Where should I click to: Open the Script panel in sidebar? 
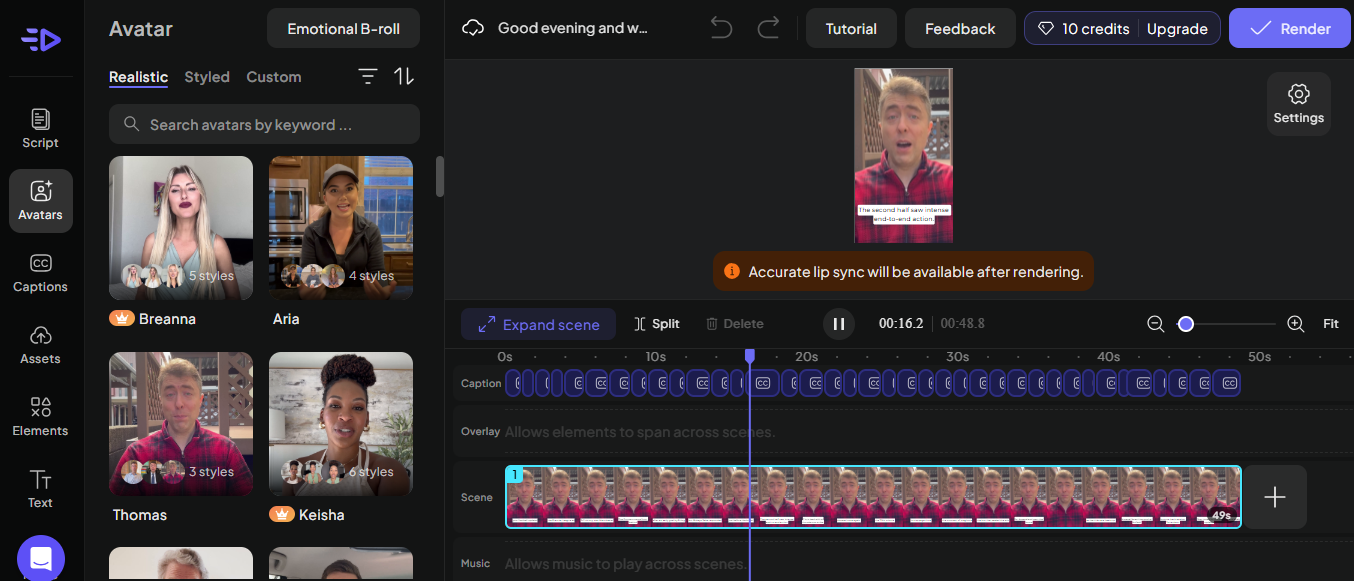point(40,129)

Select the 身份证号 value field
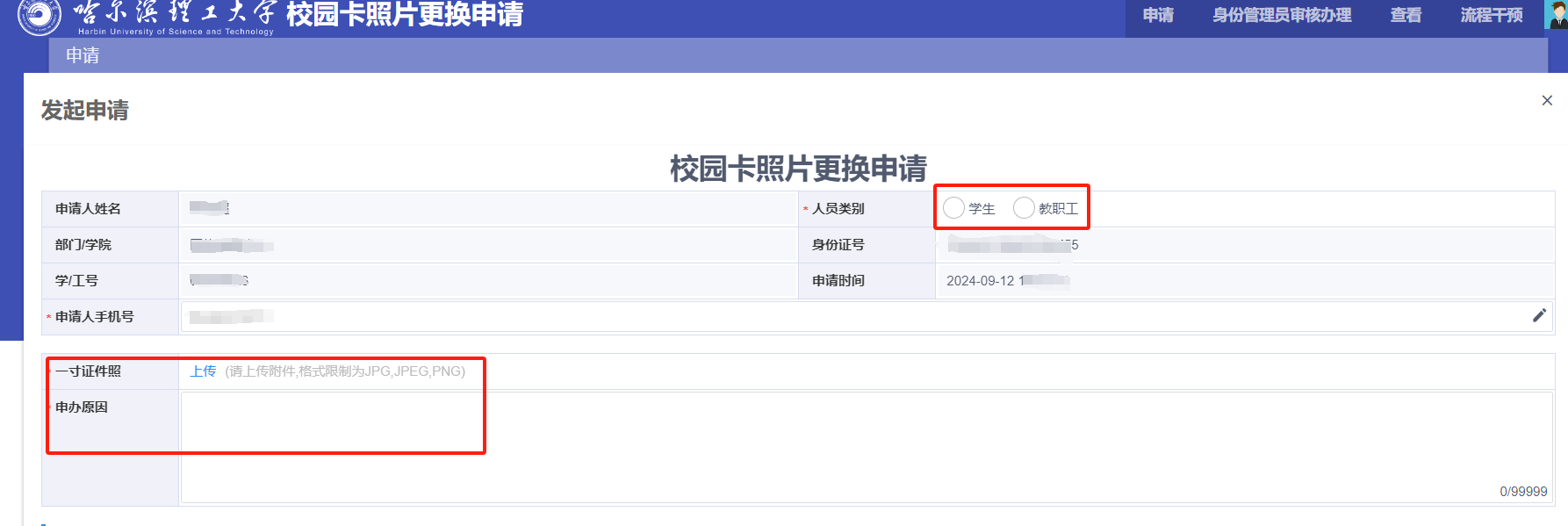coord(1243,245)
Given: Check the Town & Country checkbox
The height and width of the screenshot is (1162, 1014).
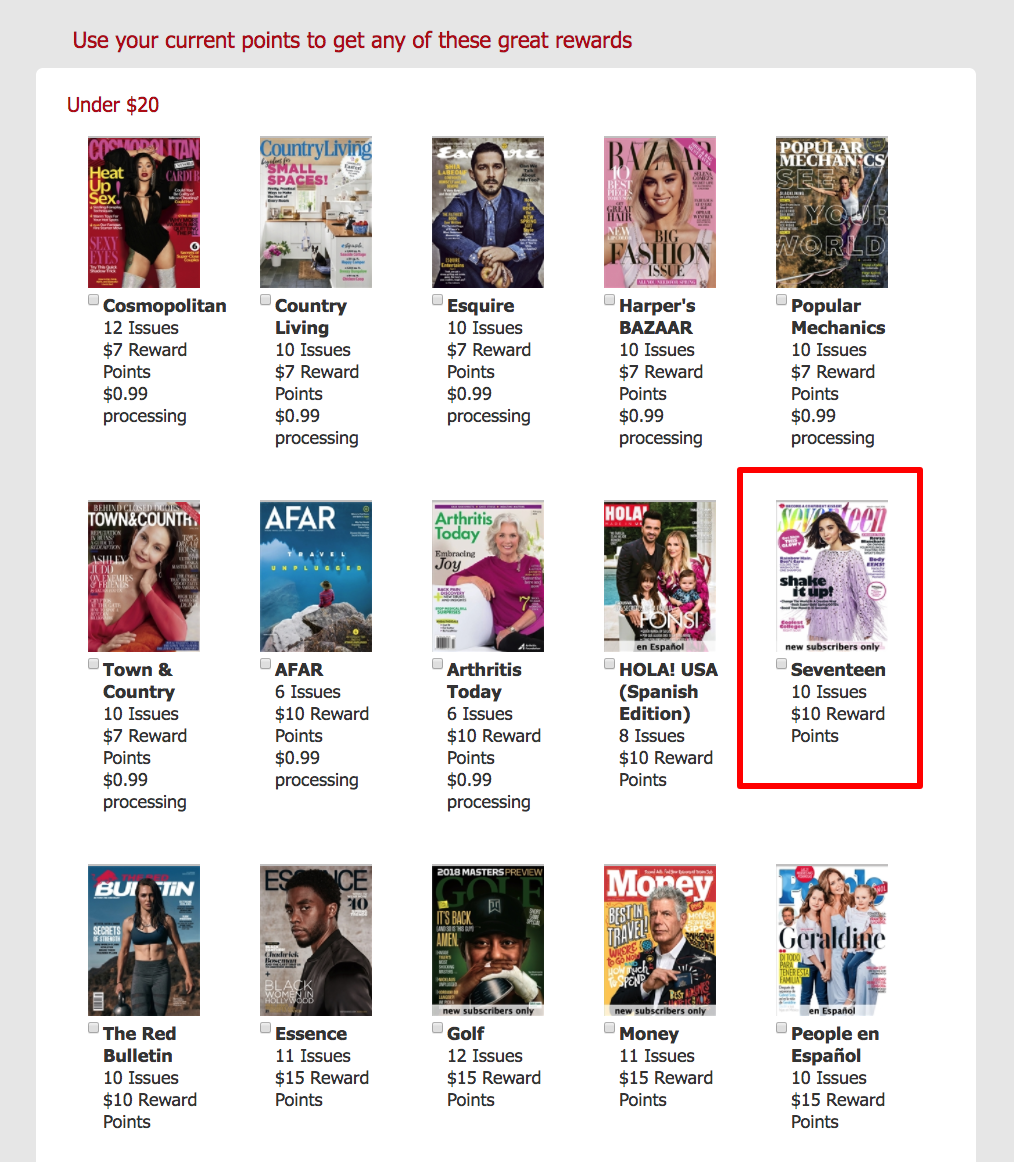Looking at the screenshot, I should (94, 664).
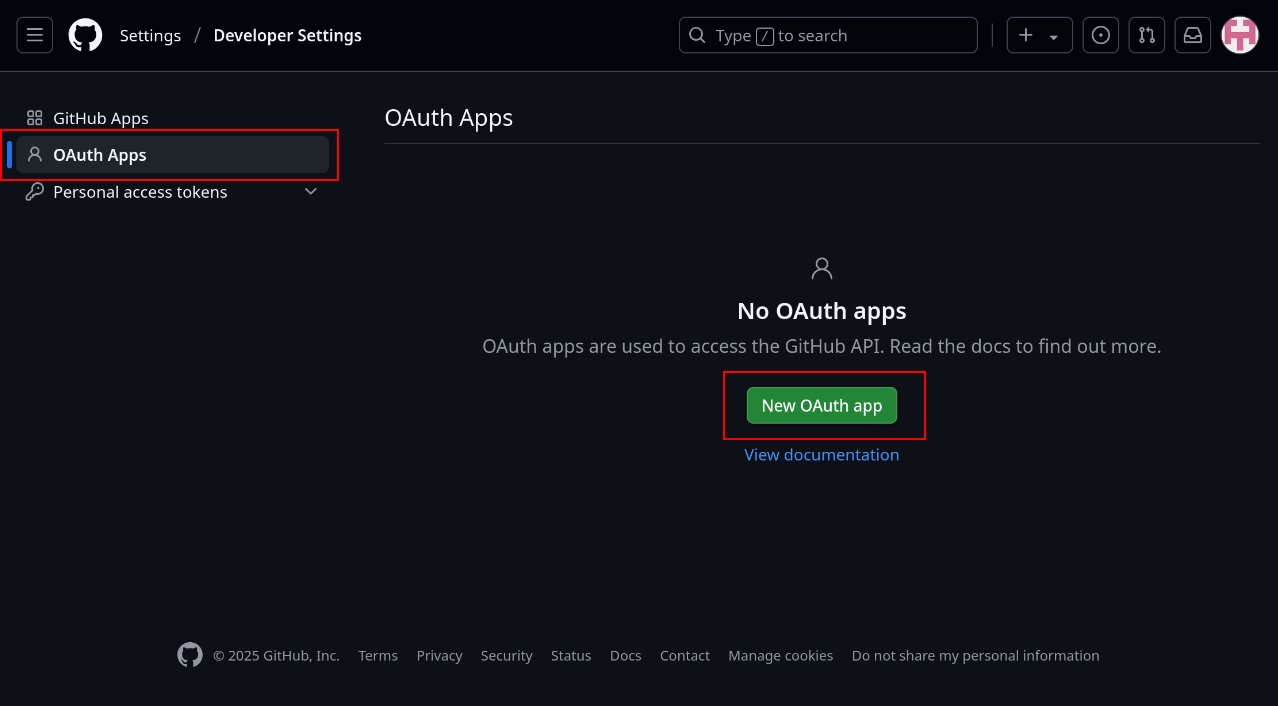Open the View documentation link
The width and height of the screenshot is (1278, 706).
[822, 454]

========================================

### Task
Starting at the line that holds "The height and", write out every remaining line of the material above exactly as it appears. Pictures should not be copied.

### Task result
The height and width of the screenshot is (1162, 1014).
Looking at the screenshot, I should (94, 664).
Open the View documentation link
The width and height of the screenshot is (1278, 706).
[822, 454]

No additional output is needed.